I brought cock-flavoured blow-darts and everything.

[***SPOILER WARNING GOES HERE!***]

I went into this film grumbling slightly and kicking my heels. “Man fights exes in order to win girl, oh fucking great,” I said. The trailer hadn’t done anything to dissuade my grumblitude, and I’d spent the past few days staring angrily at Le Roman De La Rose and going, “HAVE OUR IDEAS OF HOW MEN AND WOMEN INTERACT IN THE FIELD OF RELATIONSHIPS REALLY NOT IMPROVED AT ALL SINCE 13TH CENTURY FRANCE” ad nauseum to all those around me.

Image: The Romance of the Rose, 14th century illustration

"If I say yes, will you sign for your damn package?"

So in I went, determinedly wiping my mind clean and free of any prejudice, and settled my fine arse down in one of the seats and glared at the cinema screen, daring it to prove me wrong.

It literally did, as well.

I was comprehensively proved wrong about Scott Pilgrim by Scott Pilgrim, and I’m actually really glad of it, because I had a great time. Allow me to inform your mind-hole about how I was proved wrong and where.

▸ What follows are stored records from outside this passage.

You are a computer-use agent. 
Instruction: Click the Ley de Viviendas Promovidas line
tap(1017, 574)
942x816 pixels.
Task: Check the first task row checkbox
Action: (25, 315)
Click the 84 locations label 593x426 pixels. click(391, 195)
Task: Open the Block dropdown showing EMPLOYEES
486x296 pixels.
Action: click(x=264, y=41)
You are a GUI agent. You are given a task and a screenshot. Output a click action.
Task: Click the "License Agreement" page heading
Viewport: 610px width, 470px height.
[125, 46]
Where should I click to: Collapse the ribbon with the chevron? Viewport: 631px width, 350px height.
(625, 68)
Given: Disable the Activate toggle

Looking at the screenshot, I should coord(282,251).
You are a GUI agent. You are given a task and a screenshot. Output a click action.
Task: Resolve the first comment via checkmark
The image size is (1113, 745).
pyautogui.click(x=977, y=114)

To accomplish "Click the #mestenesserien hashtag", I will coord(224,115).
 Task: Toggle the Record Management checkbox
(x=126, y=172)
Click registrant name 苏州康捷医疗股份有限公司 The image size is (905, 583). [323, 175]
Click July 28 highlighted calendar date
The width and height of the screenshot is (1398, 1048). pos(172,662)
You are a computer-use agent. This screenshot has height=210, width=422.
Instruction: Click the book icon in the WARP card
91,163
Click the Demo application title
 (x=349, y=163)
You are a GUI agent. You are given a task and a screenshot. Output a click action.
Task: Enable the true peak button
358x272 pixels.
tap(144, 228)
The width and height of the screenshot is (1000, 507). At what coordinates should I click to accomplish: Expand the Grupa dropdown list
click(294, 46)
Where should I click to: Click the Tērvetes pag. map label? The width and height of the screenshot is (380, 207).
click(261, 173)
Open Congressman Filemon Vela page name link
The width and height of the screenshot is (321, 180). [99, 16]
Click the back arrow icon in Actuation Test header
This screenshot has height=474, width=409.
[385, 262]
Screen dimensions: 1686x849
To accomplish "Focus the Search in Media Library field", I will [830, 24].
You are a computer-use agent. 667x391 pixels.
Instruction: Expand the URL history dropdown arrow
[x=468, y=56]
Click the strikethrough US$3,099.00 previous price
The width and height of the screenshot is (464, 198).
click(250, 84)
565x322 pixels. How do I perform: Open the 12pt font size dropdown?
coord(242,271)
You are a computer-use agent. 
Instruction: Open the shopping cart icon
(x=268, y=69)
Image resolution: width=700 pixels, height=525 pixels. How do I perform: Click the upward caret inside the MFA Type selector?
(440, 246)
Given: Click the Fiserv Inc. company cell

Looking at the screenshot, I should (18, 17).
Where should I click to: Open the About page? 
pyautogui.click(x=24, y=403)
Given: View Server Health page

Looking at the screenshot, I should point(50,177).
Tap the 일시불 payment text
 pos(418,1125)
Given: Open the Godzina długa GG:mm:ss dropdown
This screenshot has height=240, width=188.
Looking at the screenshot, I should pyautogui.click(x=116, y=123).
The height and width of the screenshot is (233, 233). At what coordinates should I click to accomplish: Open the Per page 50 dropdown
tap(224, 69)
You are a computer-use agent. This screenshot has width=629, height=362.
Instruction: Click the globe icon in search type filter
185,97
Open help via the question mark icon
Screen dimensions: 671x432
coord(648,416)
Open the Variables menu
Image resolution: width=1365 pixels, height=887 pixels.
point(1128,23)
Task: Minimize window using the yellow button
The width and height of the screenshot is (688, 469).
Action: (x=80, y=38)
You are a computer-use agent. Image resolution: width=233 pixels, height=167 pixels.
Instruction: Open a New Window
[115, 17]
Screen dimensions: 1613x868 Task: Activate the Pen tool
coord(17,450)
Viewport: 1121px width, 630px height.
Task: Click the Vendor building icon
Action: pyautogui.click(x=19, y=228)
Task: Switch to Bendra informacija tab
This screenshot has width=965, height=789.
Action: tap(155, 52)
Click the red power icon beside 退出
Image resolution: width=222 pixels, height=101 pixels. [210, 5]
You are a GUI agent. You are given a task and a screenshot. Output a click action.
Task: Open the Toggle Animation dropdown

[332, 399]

Well, firstly, there’s the whole evil-ex-fighting thing. “GRUMBLE,” said I. “FIGHTING FOR A WOMAN,” said I. It is, in fact, none of these things. I felt a bit stupid. Perhaps I should have read the graphic novels first? But then, I’m a firm believer in the idea of things being able to stand alone as works of art despite being based on a previous work, and I think this film does. So I sat there, stewing in my own uneducatedness, occasionally hissing “Hah! Reading the source material is FOR THE WEAK!” and actually loving it.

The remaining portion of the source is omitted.